La contestation par l’appelante de la prise en compte de la valeur des constructions faites par le preneur et de l’accession en fin de bail est une défense au fond. Il y a été répondu, ainsi que pour la non-incidence en l’espèce d’une modification des facteurs locaux de commercialité.
L’appelante justifie son offre de nouveau loyer par la production « d’éléments pour projet d’attestation de l’expert ». Il s’agit en effet d’un simple projet établi par un expert en évaluation de baux commerciaux qui se borne à indiquer une valeur du terrain et une valeur des constructions rénovées en leur appliquant un taux annuel de 4%, sans la moindre justification. Ce document ne permet pas de rapporter la preuve contraire aux éléments et calculs circonstanciés fournis par l’expert judiciaire. La référence à la valeur du foncier déclarée dans un acte de partage de 2015 n’est pas davantage probante puisque celle-ci ne tient pas compte des constructions ultérieures, et est au demeurant simplement déclarative.

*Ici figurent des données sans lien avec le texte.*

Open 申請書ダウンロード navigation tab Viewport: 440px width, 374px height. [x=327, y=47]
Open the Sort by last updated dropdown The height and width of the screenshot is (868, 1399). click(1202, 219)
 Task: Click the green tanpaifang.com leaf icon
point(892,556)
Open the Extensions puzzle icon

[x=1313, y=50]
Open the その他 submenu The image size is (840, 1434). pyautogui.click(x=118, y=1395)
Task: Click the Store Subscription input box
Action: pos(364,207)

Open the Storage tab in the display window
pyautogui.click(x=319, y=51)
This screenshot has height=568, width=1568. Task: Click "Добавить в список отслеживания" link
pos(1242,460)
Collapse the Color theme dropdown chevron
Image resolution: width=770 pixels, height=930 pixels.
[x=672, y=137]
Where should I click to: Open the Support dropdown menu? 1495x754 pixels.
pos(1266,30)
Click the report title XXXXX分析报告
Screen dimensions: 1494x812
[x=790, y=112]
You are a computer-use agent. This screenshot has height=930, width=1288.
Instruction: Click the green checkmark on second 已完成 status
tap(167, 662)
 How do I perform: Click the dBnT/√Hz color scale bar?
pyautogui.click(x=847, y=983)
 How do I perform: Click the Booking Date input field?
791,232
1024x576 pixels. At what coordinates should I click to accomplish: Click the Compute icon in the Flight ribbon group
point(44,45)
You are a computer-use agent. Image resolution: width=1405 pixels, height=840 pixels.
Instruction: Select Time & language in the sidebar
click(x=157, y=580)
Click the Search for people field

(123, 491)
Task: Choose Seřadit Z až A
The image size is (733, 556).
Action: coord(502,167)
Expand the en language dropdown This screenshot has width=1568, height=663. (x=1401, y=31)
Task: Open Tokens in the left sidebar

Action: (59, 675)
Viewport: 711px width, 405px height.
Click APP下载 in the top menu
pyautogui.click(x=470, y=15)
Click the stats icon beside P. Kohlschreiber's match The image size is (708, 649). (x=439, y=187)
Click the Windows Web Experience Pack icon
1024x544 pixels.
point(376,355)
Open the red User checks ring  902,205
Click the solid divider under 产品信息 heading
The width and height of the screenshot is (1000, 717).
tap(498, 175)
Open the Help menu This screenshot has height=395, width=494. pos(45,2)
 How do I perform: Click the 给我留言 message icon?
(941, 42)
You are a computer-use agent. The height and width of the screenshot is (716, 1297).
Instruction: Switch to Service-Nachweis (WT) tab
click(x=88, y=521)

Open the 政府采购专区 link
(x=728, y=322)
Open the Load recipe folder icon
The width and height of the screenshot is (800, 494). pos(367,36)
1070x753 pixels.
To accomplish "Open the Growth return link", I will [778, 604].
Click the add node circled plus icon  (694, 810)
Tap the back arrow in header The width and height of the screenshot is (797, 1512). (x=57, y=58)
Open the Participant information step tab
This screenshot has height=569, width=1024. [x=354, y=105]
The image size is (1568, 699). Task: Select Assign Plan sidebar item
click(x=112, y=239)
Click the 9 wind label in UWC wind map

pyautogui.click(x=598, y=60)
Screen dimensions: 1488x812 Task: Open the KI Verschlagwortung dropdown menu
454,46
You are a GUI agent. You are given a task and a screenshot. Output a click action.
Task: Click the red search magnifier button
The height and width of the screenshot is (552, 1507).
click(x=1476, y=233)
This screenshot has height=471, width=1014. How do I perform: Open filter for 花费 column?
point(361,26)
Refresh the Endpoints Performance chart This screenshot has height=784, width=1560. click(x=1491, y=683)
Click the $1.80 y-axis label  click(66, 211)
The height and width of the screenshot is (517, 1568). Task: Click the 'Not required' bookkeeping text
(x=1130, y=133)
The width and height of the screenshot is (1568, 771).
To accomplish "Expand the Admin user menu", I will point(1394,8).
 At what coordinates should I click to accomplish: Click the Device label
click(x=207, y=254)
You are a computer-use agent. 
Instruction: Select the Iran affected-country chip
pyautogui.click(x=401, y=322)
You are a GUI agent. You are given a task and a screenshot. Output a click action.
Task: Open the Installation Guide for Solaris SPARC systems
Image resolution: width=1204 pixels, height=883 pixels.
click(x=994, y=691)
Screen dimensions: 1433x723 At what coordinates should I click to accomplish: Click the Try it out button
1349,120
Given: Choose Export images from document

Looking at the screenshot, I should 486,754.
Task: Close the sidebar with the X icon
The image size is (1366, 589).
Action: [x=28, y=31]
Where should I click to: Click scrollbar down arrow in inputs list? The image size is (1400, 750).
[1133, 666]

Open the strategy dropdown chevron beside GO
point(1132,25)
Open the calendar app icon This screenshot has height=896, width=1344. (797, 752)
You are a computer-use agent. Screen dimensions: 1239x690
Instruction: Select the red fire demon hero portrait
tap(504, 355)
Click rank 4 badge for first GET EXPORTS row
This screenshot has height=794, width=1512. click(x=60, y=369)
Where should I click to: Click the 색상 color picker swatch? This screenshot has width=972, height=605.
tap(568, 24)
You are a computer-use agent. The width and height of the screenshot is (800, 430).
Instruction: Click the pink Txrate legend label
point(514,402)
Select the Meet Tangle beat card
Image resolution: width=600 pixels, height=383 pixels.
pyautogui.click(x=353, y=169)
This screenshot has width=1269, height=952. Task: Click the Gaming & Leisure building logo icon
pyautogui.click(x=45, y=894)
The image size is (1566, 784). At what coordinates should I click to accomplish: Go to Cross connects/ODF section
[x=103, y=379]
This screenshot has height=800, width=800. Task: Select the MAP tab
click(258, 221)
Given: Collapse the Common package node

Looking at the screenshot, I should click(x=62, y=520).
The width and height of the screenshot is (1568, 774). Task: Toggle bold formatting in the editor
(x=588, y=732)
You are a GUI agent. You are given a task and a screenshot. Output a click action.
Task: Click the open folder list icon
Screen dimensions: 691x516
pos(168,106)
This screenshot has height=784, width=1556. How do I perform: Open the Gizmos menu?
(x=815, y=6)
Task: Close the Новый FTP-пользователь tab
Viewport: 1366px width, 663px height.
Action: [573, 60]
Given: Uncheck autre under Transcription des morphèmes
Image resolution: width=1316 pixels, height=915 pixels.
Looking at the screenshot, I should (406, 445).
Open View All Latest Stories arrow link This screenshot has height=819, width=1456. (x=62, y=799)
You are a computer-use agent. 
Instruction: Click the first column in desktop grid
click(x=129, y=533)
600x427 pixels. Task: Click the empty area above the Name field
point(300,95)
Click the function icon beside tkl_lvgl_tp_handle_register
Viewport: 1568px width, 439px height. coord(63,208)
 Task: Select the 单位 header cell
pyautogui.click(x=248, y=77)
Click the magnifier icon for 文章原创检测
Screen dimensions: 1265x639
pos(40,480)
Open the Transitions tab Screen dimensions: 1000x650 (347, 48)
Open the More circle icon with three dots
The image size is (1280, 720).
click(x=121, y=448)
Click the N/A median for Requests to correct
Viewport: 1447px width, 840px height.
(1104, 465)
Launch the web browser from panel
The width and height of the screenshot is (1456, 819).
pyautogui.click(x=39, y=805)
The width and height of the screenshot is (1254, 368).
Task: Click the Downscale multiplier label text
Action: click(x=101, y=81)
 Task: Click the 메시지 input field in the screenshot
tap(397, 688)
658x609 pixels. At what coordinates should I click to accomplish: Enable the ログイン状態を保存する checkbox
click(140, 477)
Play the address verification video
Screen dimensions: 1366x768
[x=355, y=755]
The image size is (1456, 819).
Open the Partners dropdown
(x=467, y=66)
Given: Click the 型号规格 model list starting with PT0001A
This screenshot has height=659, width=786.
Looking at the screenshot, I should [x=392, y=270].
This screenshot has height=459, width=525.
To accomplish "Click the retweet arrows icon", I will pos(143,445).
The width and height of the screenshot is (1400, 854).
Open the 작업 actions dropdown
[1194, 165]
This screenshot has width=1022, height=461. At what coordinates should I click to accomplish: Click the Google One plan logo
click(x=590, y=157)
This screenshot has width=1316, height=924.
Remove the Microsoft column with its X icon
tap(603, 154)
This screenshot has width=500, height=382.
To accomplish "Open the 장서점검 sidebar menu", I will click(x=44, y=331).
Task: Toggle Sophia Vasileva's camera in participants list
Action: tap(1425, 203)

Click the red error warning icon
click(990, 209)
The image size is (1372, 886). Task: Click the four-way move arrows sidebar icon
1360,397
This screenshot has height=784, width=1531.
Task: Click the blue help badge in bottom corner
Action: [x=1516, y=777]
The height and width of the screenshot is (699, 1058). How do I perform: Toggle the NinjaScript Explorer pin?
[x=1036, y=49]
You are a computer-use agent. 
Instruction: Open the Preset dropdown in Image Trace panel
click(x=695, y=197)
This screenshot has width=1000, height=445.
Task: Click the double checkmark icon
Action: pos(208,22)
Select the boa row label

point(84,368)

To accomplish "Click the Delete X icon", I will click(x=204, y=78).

Et c’est par des motifs complets et pertinents en fait et exacts en droit, qu’aucun moyen d’appel ne permet de remettre en cause, et que la cour adopte, que le jugement entrepris a retenu que : Au regard des éléments d’appréciation dont dispose cette juridiction et principalement le rapport de Mme [O] [J] motivé, circonstancié et contradictoirement débattu par les parties, il convient de fixer le montant du loyer du bien dont Mme [Z] [M] est la bailleresse et la SARL RS le preneur à la somme de 357 000 francs CFP. Ce montant correspond à la valeur locative du bien loué, laquelle est déterminée ici en tenant compte de la valeur du foncier (estimé à juste titre par l’expert à 30 700 000 francs CFP), la valeur vénale des constructions (55 000 000 francs CFP), l’état d’entretien des lieux, leur emplacement au sein de la commune de [Localité 4].
Il y a seulement lieu d’ajouter que le prix du loyer ainsi fixé correspond bien à la valeur locative déterminée en fonction : de la surface affectée à la réception du public ou a’ l’exploitation, la nature et la conformation des lieux ainsi que leur disposition dans l’immeuble ; de la destination et des modalités de la jouissance des lieux prévues au bail ; de l’état d’entretien ou de vétusté des locaux et les charges imposées à chacune des parties ; de l’importance des locaux annexes et dépendances affectés, le cas échéant, a’ l’exploitation du fonds ou a’ l’habitation ; de la nature et l’état des équipements mis a’ la disposition du locataire ainsi que l’existence de vitrines d’exposition ; de l’importance de la commune, du quartier, de la rue ; de l’intérêt de l’emplacement du point de vue de l’activité concernée ; de la nature de l’exploitation et l’adaptation des locaux à la forme d’activité exercée dans les lieux ainsi que les commodités offertes pour l’entreprendre.
Et que ce prix n’excède pas le prix offert par le bailleur en cas de renouvellement du bail, étant au demeurant observé que l’article 19 de la délibération du 14 février 1975 ne s’applique qu’en cas de demande de renouvellement faite par le preneur (art. 7) ou de demande de révision (art. 14).
Le jugement déféré a aussi à bon droit mis en ‘uvre les intérêts légaux sur les loyers arriérés avec capitalisation. Il sera par conséquent confirmé en toutes ses dispositions.
Il sera fait application des dispositions de l’article 407 du code de procédure civile de la Polynésie française au bénéfice de [Z] [M]. La partie qui succombe est condamnée aux dépens.
PAR CES MOTIFS,
La Cour, statuant par mise à disposition, publiquement, contradictoirement, en matière commerciale et en dernier ressort ;
En la forme, déclare l’appel recevable ;
Déboute la SARL RS de ses exceptions ;
Au fond, confirme le jugement entrepris ;
Condamne la SARL RS à payer à [Z] [M] la somme supplémentaire de 250 000 F CFP en application des dispositions de l’article 407 du code de procédure civile de la Polynésie française devant la cour ;
Rejette toute autre demande ;
Met à la charge de la SARL RS les dépens de première instance et d’appel, lesquels pourront être recouvrés conformément aux dispositions de l’article 409 du Code de procédure civile de la Polynésie française.
Prononcé à Papeete, le 9 février 2023.